GIRARD, Ohio (WKBN) – Friday is National Wear Red Day, sponsored by the American Heart Association to raise awareness about the top killer of women.
People can have a heart attack at home, work or in a public place. They can die without receiving CPR immediately.
That’s why the Gibson Agency in Girard had CPR training for its employees on Friday.
Employees learned hands-only CPR. It’s an easier, simpler method than the full-blown CPR in which you pinch the person’s nose, lean the head back and do-mouth-to-mouth breaths between chest compressions.
“Mouth-to-mouth is always better, but hands-only, the studies have shown people are more likely to take action if they know hands-only CPR,” said Brian Dushon, of the American Heart Association.
“It was a little challenging at first. It wasn’t as easy as I thought it was going to be, but once you get the right spot, then you know exactly what you’re doing,” said employee Julie Landis.
Only 46 percent of people who experience an out-of-hospital cardiac arrest get the immediate help they need before paramedics arrive.

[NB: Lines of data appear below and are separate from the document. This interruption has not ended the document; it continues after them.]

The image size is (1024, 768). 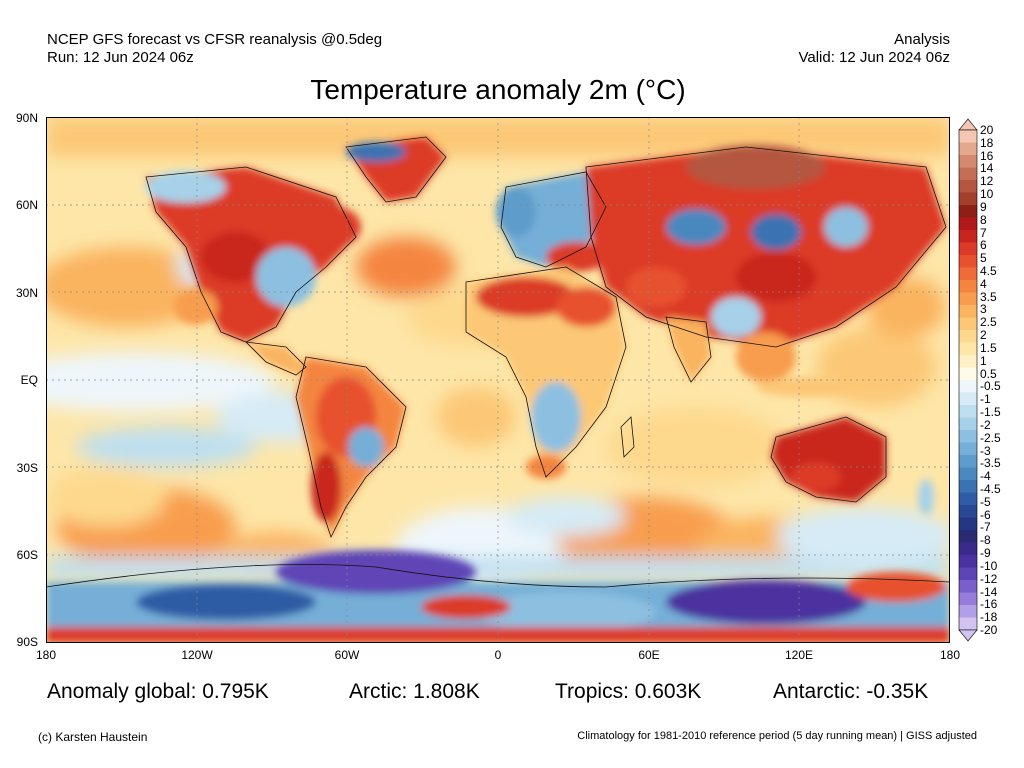 I want to click on colorbar-tick-label: 3.5, so click(x=988, y=296). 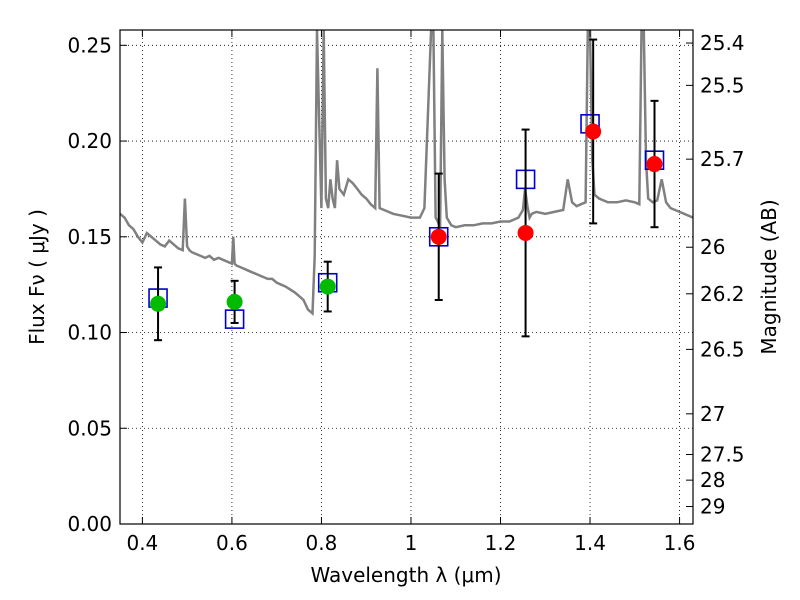 What do you see at coordinates (37, 277) in the screenshot?
I see `y-axis-label: Flux Fν ( μJy )` at bounding box center [37, 277].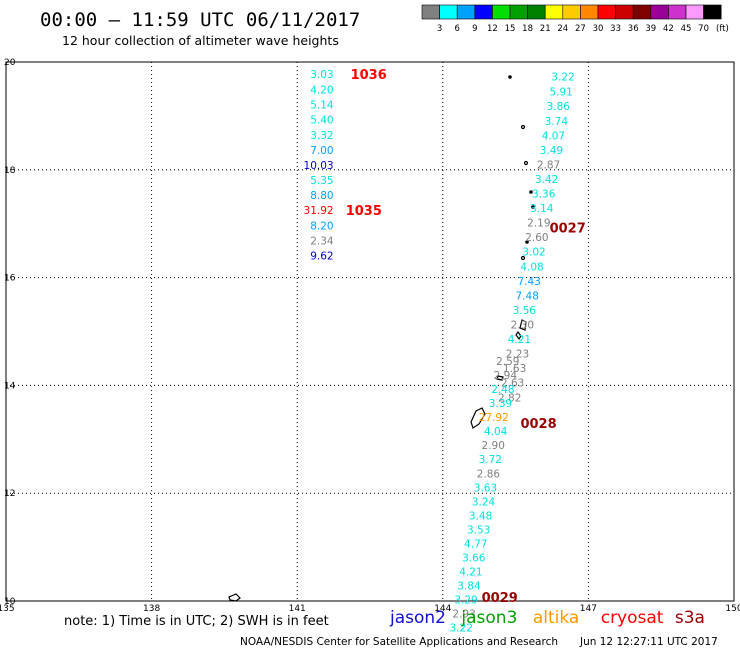 The height and width of the screenshot is (650, 740). What do you see at coordinates (10, 386) in the screenshot?
I see `y-tick-label-14: 14` at bounding box center [10, 386]. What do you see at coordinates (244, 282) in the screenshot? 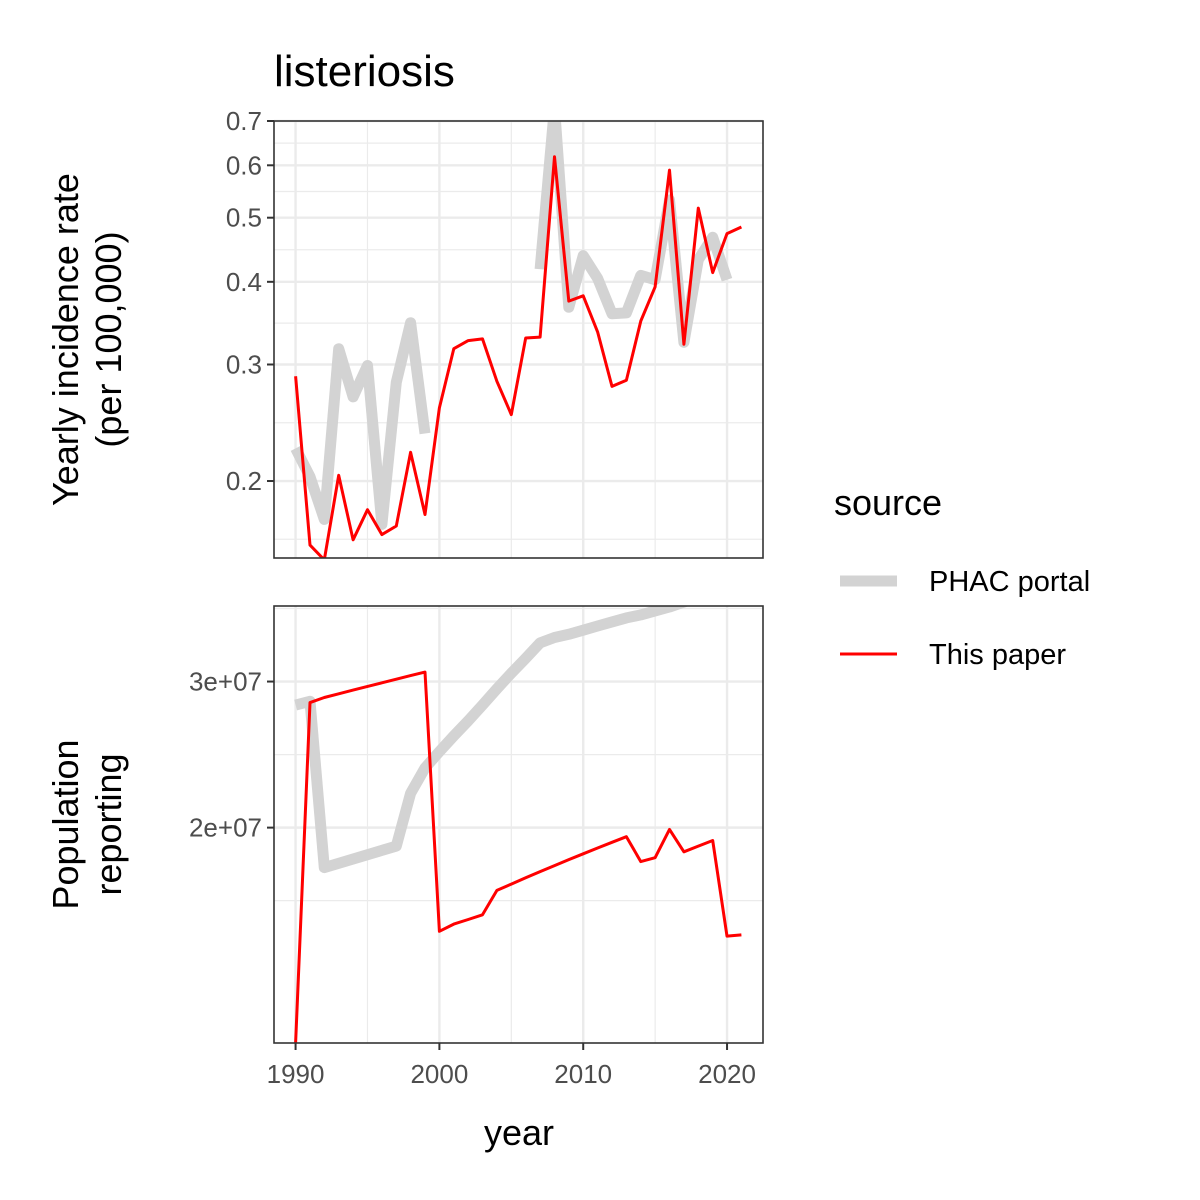
I see `y-tick-label: 0.4` at bounding box center [244, 282].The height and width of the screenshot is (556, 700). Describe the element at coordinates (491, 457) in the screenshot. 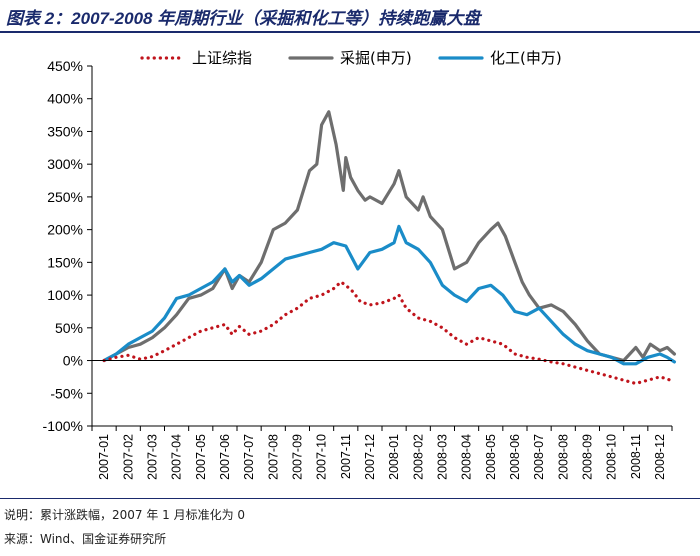

I see `x-tick-label: 2008-05` at that location.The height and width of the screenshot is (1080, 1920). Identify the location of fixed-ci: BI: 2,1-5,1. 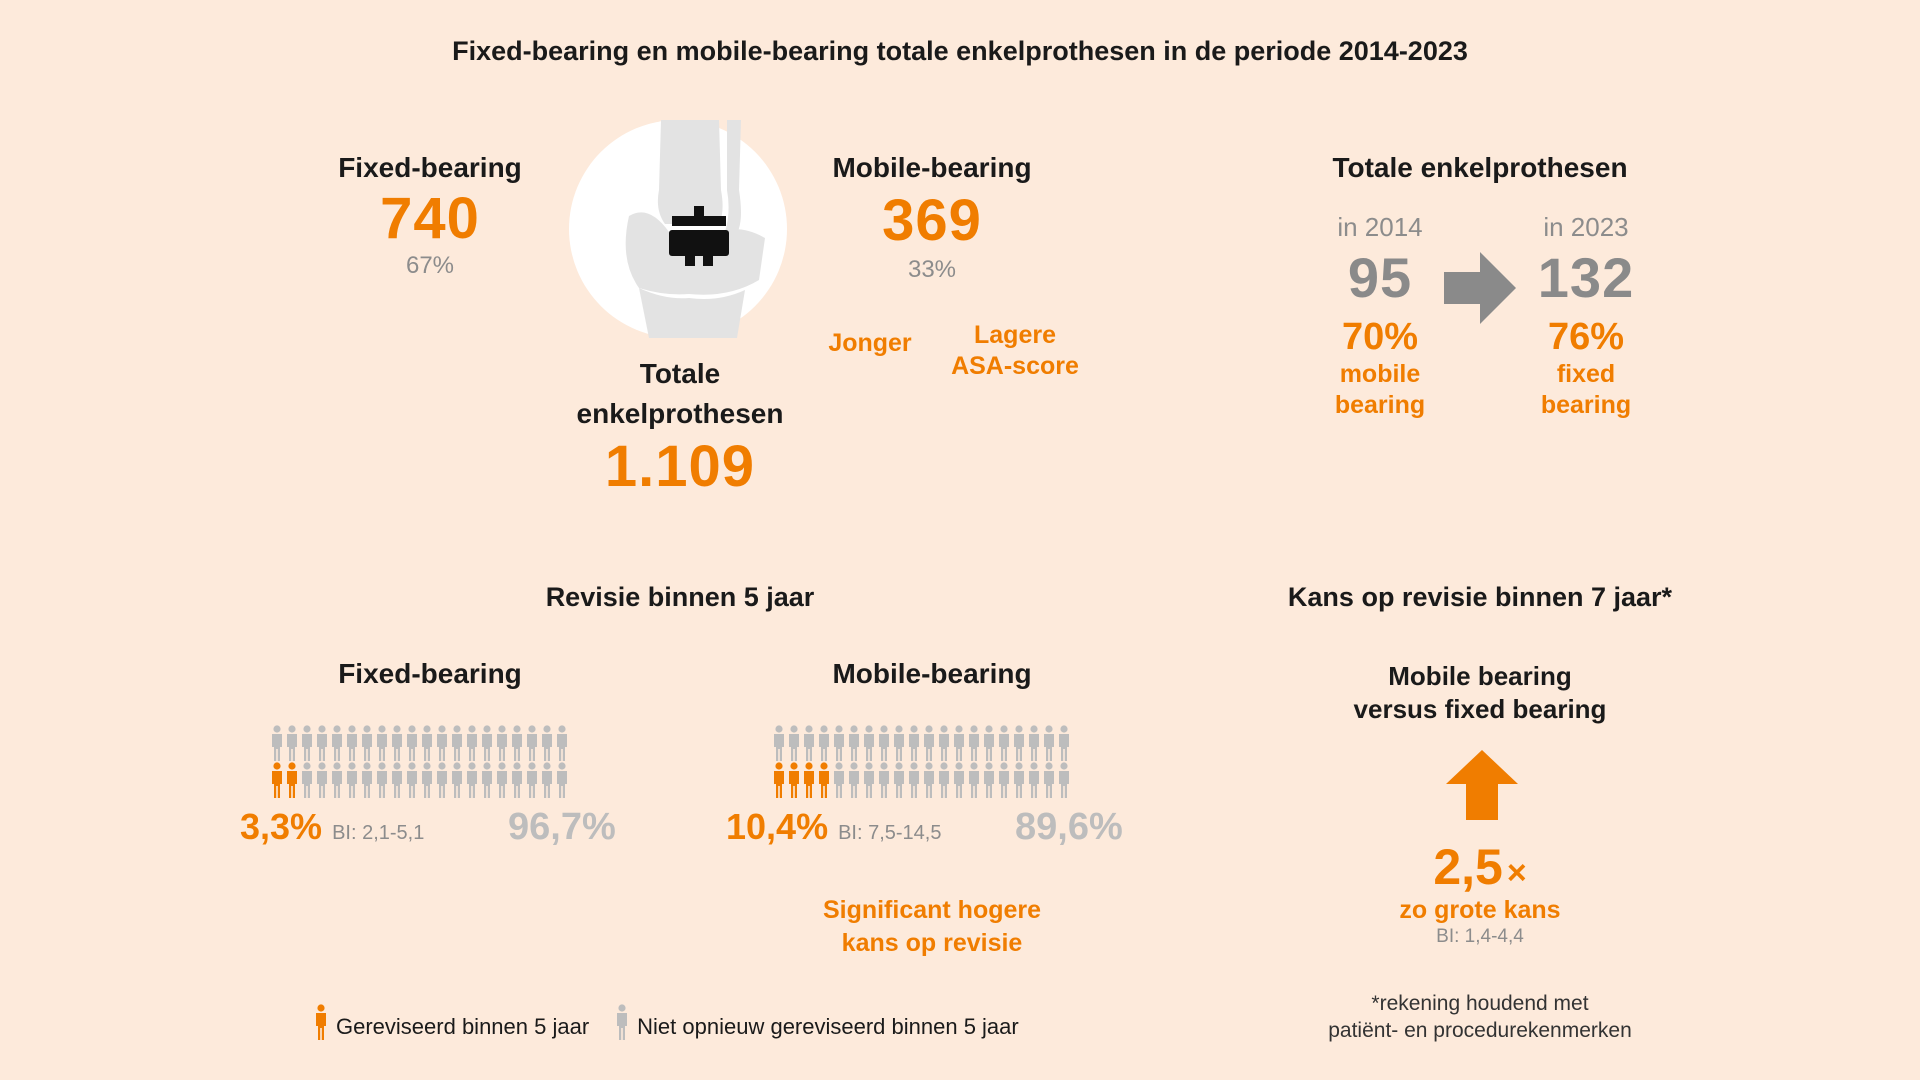
(378, 833).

Cardiovascular diseases kill nearly one woman every 80 seconds. A recent study found that women are less likely than men to get CPR from a bystander in public places and more likely to die.
Workers at the Gibson Agency also learned that there are two steps that can save a life: Call 911 first, and then push hard and fast.
“We can’t wait five minutes for the ambulance to get there. We need to start intervention immediately,” Dushon said.
There’s an 80 percent likelihood of survival if a person gets help in the first three to five minutes.
“I feel it’s very beneficial for all of our employees to learn more about heart disease, how to prevent it and what to do in case of an emergency,” said Andrew Thompson, vice president of the Gibson Agency.
More than one in three women are living with some form of cardiovascular disease. Each year, about 55,000 more females than males have a stroke.
Heart disease and stroke may be prevented by understanding your family’s health history and making simple lifestyle changes. You can control your risk factors by maintaining a healthy blood pressure and cholesterol, quitting smoking and exercising regularly.